Department of Systems Biology, Columbia University Irving Medical Center, 3960 Broadway, New York, NY, 10032, USA.
Department of Medicine, Columbia University Irving Medical Center, New York, USA.
Crit Care. 2020 Jul 9;24(1):404. doi: 10.1186/s13054-020-03061-8.
The need for early antibiotics in the intensive care unit (ICU) is often balanced against the goal of antibiotic stewardship. Long-course antibiotics increase the burden of antimicrobial resistance within colonizing gut bacteria, but the dynamics of this process are not fully understood. We sought to determine how short-course antibiotics affect the antimicrobial resistance phenotype and genotype of colonizing gut bacteria in the ICU by performing a prospective cohort study with assessments of resistance at ICU admission and exactly 72 h later.

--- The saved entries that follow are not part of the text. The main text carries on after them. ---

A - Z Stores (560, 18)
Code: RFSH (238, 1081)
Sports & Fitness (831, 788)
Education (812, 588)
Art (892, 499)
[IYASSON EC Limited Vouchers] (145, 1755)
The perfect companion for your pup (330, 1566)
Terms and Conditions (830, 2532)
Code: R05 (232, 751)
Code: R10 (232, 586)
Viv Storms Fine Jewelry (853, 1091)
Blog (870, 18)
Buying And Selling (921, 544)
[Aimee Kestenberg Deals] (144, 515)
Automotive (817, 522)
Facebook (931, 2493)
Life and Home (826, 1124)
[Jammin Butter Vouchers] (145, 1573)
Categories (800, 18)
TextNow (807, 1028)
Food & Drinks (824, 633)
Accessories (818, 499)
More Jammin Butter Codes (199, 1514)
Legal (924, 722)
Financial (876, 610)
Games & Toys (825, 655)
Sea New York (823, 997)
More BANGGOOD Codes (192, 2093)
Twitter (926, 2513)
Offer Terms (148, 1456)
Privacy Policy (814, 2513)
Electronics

Deep rectal swabs were performed on 48 adults at the time of ICU admission and exactly 72 h later, including patients who did and did not receive antibiotics. To determine resistance phenotype, rectal swabs were cultured for methicillin-resistant Staphylococcus aureus (MRSA) and vancomycin-resistant Enterococcus (VRE). In addition, Gram-negative bacterial isolates were cultured against relevant antibiotics. To determine resistance genotype, quantitative PCR (qPCR) was performed from rectal swabs for 87 established resistance genes. Within-individual changes in antimicrobial resistance were calculated based on culture and qPCR results and correlated with exposure to relevant antibiotics (e.g., did β-lactam antibiotic exposure associate with a detectable change in β-lactam resistance over this 72-h period?).
Of 48 ICU patients, 41 (85%) received antibiotics. Overall, there was no increase in the antimicrobial resistance profile of colonizing gut bacteria during the 72-h study period. There was also no increase in antimicrobial resistance after stratification by receipt of antibiotics (i.e., no detectable increase in β-lactam, vancomycin, or macrolide resistance regardless of whether patients received those same antibiotics). This was true for both culture and PCR. Antimicrobial resistance pattern at ICU admission strongly predicted resistance pattern after 72 h.
Short-course ICU antibiotics made little detectable difference in the antimicrobial resistance pattern of colonizing gut bacteria over 72 h in the ICU. This provides an improved understanding of the dynamics of antimicrobial resistance in the ICU and some reassurance that short-course antibiotics may not adversely impact the stewardship goal of reducing antimicrobial resistance.
在重症监护病房(ICU)中,抗生素的早期使用往往需要与抗生素管理的目标相平衡。长期使用抗生素会增加定植于肠道细菌的抗微生物药物耐药性负担,但这一过程的动态尚未完全了解。我们通过一项前瞻性队列研究来确定短期抗生素治疗如何影响 ICU 定植肠道细菌的抗微生物药物耐药表型和基因型,在 ICU 入院时和 72 小时后分别进行了深度直肠拭子评估。
在 ICU 入院时和 72 小时后对 48 名成人进行了深度直肠拭子检测,包括接受和未接受抗生素治疗的患者。为了确定耐药表型,对直肠拭子进行了耐甲氧西林金黄色葡萄球菌(MRSA)和万古霉素耐药肠球菌(VRE)的培养。此外,对革兰氏阴性细菌分离株进行了针对相关抗生素的培养。为了确定耐药基因型,从直肠拭子中进行了 87 种已建立的耐药基因的定量 PCR(qPCR)检测。根据培养和 qPCR 结果计算了每位患者的抗生素耐药性变化,并将其与相关抗生素暴露情况相关联(例如,在这段 72 小时期间,β-内酰胺类抗生素暴露是否与β-内酰胺类耐药性的可检测变化相关联?)。
在 48 名 ICU 患者中,有 41 名(85%)接受了抗生素治疗。总体而言,在 72 小时的研究期间,定植于肠道的细菌的抗微生物药物耐药谱并没有增加。在分层接受抗生素治疗后,也没有增加抗微生物药物耐药性(即,无论患者是否接受了相同的抗生素,β-内酰胺类、万古霉素类或大环内酯类耐药性均无明显增加)。这一结果既适用于培养,也适用于 PCR。ICU 入院时的抗微生物药物耐药模式强烈预测了 72 小时后的耐药模式。
在 ICU 中,短期使用抗生素治疗在 72 小时内对定植于肠道的细菌的抗微生物药物耐药模式几乎没有明显影响。这提供了对 ICU 中抗微生物药物耐药性动态的更深入了解,并在一定程度上保证了短期使用抗生素治疗可能不会对减少抗微生物药物耐药性的管理目标产生不利影响。